This is not a simple demo project.  There is a lot of architecture and advanced concepts that span 12 projects.  If you choose to create your own Azure Service Bus (which I recommend) the demo will fully function as described, but without it there's still a lot to gain from the demo if you dig around in it.  Most of the UI elements are vanilla as I'm trying to focus on the pub/sub aspects and not how to make pretty applications.

Introduction

Most development is going multiplatform nowadays, so I wanted to expand my previous article on global service bus architecture to include a framework for base functionality to support messaging between all platforms.

I previously discussed establishing a transport provider architecture using the facade and adapter patterns to simplify consumption of messages in a universal way.  Transports in this case are technically the underlying phsyical mechanisms to move messages (i.e. MSMQ, sockets, etc.); however, I'm using that term a bit more loosely.  In this case I use transport to cover any service bus or higher level messaging implementation as well.
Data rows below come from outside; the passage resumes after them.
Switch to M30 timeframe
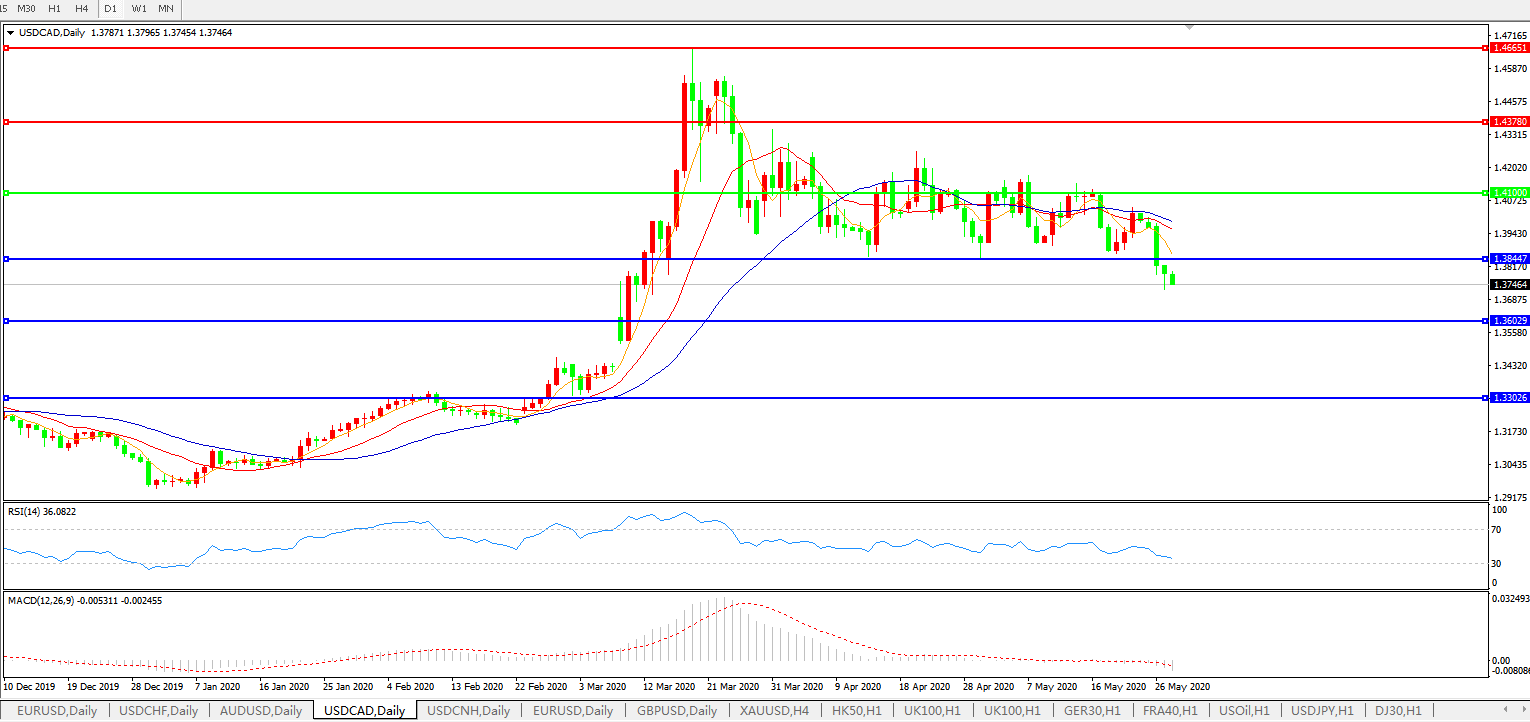The width and height of the screenshot is (1530, 722). coord(28,8)
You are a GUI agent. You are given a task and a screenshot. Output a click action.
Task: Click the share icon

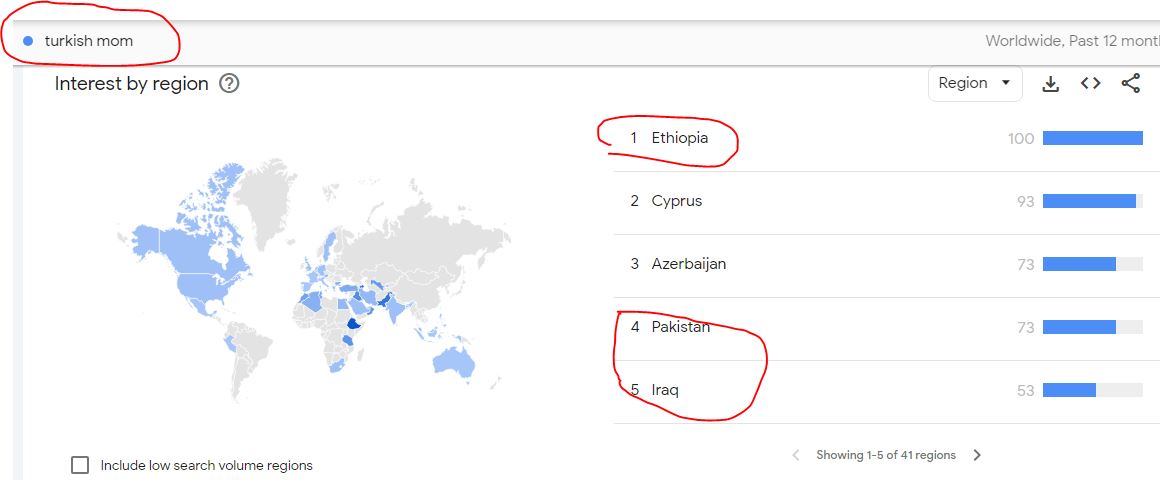pyautogui.click(x=1131, y=84)
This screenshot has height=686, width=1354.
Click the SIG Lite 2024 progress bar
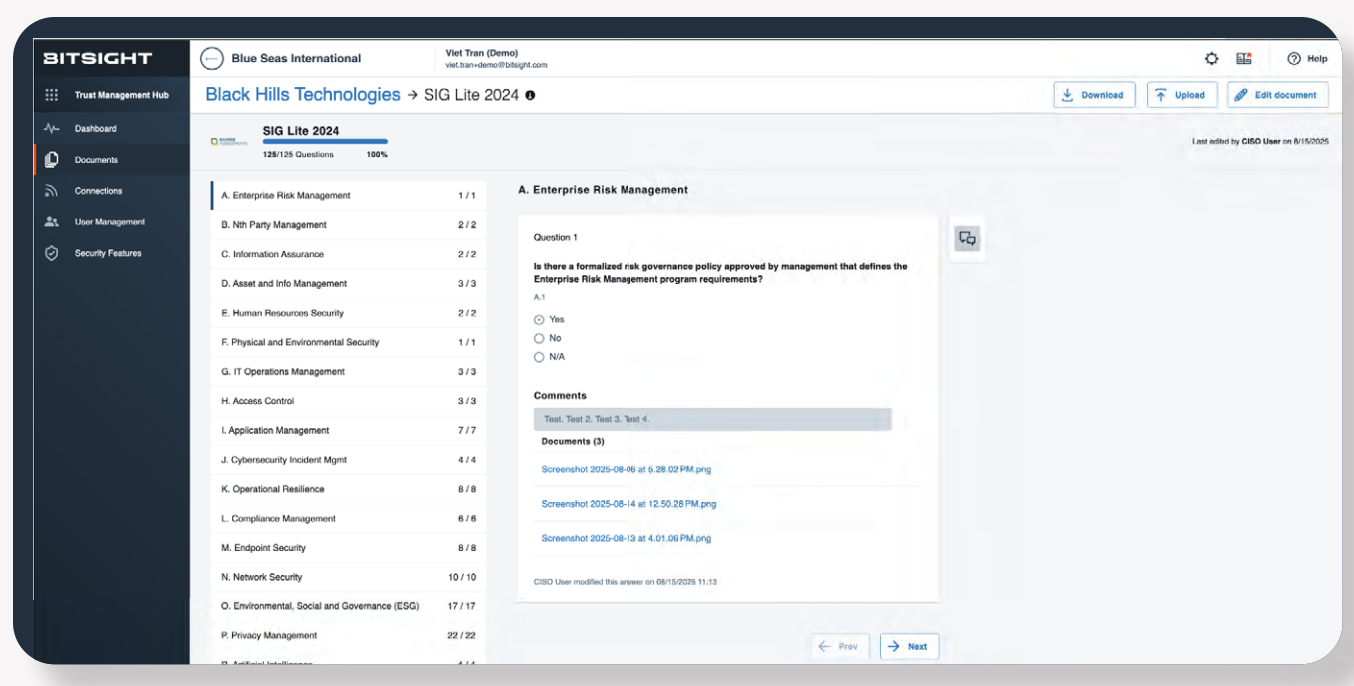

For the new article and demo (and potentially open source project to come) I've started off with five transports:

  • Azure Service Bus
    • NOTE:  You will have to create your own Azure account and Azure Service Bus to use this.
  • SignalR
  • WebApi
  • ZeroMQ
    • NOTE:  Due to older NuGet package issues this one can be cumbersome.
  • Reactive Extensions

With these transports you can send messages between any platform.  For example, a web client can send a message that gets consumed by a WPF application and vice versa.

In upcoming updates I'll work on making it cleaner, but I wanted to put out what I had before going into Google's Cloud Pub/Sub for the first time.  Additionally ZeroMQ and SignalR had some unexpected quirks from lack of recent NuGet updates so I didn't want to invest too much into making them cleaner as hopefully updates will resolve those issues.

I'll dive deeper into the actual provider implementations in future articles.  For now let's talk about the basic concepts, architecture, and the demo projects...

Background

Before reading this artcile you should be familiar with:

  • IOC development
  • MEF
  • Pub/Sub
  • Asynchronous Programming
  • Observables
  • Adapter Pattern
  • Facade Pattern
  • Azure Service Bus

Please read the prior article for additional background on the concepts of the architecture.

There are three different applications you can run to send messages:

  • Console
  • Web
  • WPF

If you want to work with the web projects you'll need background in ASP.NET and WebApi.  If you want to work with the WPF project you'll need to be familiar with PRISM.

Architecture

I'm not going to rehash the entire prior article, but I do want to go deeper into some of the architecture with the multiplatform consideration.

I have expanded the Scope of a provider to the following:

  • Global
  • Local Machine
  • Application

Global messages are meant to issue system wide commands or send updates to domain level objects.  While the demo is simply passing text data, the messaging framework could even be hooked up in the IoT realm to be used in an advanced controller.

Since global messages are the most costly to send and consume it's extremely important to have a centralized service to process global messages in each application.  The message service should be responisble for broadcasting the message via the Bus to local IUnifiedMessageBusProviders or by pushing to local observables.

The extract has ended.